Vragen bij de leertekst ‘Onderwerp 2’.
a Welke vraag moet je stellen om het onderwerp te vinden?
Wie/Wat + gezegde?
b Wat verander je bij de onderwerpproef?
Je verandert de persoonsvorm van enkelvoud naar meervoud of andersom.
c Zoek in de volgende zinnen het onderwerp. Stel eerst de vraag wie/wat + gezegde? Doe daarna de onderwerpproef.
Mijn buurman kookt altijd de heerlijkste gerechten.
Wie/Wat kookt? mijn buurman. o = mijn buurman.
kookt = ev. mv = koken. Mijn buurmannen koken altijd de heerlijkste gerechten. o = mijn buurman.

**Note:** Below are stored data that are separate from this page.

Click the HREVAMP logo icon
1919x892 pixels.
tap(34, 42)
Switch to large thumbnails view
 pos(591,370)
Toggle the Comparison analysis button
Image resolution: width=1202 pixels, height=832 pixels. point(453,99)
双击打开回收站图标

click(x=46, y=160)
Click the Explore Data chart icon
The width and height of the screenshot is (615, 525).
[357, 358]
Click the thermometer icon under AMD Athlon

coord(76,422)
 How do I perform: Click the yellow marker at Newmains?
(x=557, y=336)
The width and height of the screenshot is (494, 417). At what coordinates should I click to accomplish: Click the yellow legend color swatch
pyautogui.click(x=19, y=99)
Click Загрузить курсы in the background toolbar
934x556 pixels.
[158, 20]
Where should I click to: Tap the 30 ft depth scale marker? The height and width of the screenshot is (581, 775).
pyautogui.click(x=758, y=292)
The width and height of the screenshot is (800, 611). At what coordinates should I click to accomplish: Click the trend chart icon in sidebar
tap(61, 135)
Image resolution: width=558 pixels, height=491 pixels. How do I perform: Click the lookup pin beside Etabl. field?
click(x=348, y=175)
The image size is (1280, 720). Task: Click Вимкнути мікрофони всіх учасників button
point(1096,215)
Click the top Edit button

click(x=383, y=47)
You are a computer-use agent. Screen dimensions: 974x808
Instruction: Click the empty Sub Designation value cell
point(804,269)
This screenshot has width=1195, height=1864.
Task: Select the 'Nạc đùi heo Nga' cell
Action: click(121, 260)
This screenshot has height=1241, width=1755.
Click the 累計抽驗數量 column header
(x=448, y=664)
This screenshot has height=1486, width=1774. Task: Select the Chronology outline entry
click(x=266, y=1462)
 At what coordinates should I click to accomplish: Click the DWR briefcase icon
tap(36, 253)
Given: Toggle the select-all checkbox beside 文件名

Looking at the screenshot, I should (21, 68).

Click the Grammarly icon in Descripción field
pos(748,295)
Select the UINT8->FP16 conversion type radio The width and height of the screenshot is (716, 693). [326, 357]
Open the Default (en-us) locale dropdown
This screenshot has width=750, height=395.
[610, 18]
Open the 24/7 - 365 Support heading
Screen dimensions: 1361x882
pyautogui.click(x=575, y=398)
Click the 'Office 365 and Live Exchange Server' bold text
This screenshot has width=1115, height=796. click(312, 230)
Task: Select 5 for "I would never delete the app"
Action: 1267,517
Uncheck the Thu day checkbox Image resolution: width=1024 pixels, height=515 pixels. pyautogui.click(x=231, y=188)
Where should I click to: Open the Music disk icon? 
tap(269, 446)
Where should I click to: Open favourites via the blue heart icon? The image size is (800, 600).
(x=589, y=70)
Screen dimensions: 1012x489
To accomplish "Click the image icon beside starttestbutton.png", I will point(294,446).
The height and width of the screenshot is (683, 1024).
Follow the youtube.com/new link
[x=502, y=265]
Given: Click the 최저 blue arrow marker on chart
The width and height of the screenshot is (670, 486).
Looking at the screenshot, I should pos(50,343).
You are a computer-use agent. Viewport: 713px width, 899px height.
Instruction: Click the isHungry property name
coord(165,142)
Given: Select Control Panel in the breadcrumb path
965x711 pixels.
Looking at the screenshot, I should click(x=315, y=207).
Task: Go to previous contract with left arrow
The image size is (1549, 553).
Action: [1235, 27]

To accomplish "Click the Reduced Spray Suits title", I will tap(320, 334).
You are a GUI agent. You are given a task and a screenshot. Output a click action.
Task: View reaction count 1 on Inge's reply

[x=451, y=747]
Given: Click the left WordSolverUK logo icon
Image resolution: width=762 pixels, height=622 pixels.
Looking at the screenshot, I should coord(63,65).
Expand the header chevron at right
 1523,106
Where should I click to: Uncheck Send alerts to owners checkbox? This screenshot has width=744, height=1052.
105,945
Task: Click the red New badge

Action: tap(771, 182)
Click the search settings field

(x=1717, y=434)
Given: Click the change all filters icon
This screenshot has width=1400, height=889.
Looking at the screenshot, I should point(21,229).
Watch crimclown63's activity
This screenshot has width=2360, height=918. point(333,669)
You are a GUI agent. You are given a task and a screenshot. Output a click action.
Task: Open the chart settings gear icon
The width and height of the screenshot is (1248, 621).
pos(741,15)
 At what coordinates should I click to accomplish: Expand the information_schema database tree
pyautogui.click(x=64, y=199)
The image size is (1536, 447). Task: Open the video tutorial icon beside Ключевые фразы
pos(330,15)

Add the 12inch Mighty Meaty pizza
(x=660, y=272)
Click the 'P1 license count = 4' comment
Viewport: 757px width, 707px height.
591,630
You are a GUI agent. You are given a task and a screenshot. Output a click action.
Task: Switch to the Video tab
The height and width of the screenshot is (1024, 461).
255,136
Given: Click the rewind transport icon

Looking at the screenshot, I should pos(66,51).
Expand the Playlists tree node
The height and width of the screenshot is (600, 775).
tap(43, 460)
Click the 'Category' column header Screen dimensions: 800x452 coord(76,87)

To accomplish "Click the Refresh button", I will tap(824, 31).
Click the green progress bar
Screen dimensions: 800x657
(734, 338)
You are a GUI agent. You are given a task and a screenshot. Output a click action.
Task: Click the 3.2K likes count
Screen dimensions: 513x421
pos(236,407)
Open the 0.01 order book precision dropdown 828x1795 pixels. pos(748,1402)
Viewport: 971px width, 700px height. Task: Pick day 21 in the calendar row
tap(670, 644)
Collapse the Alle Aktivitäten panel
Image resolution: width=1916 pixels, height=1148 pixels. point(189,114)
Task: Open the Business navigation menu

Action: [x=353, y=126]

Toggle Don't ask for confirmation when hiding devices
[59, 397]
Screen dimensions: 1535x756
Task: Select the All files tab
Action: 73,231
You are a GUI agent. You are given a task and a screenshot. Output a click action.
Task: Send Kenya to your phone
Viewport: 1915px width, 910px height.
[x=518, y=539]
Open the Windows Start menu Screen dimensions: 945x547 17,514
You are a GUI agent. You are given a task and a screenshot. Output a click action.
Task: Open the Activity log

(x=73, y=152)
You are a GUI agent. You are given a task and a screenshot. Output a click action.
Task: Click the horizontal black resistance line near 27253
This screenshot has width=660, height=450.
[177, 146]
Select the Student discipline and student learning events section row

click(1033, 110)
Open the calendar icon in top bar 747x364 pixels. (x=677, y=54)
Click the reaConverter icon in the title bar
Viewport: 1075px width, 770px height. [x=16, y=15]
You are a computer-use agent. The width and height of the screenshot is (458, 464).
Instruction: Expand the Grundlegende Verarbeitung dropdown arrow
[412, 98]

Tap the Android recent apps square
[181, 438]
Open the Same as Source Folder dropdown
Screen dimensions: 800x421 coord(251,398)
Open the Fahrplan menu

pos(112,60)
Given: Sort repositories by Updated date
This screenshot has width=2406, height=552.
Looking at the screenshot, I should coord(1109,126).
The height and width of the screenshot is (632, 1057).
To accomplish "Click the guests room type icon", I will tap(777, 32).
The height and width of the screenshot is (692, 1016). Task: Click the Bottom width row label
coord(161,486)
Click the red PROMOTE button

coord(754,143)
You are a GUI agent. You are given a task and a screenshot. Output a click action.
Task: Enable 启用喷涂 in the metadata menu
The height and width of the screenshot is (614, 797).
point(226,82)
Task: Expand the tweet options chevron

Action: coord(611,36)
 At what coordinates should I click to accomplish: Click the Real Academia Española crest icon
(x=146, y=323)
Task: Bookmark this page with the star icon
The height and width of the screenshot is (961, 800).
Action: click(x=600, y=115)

‘s Avonds zit mijn zus altijd te bellen met haar vriendinnen.
Wie/Wat zit te bellen? mijn zus. o = mijn zus.
zit = pv. mv = zitten. ’s Avonds zitten mijn zussen altijd te bellen met hun vriendinnen. o = mijn zus.
d Wat voor soort zinnen hebben (meestal) geen onderwerp?
Zinnen in de gebiedende wijs.
e Kijk naar de voorbeelden in de gebiedende wijs. Wat wil een spreker met een gebiedende wijs bereiken?
De spreker geeft een opdracht of bevel. Hij wil dat iemand anders iets wel of juist niet doet.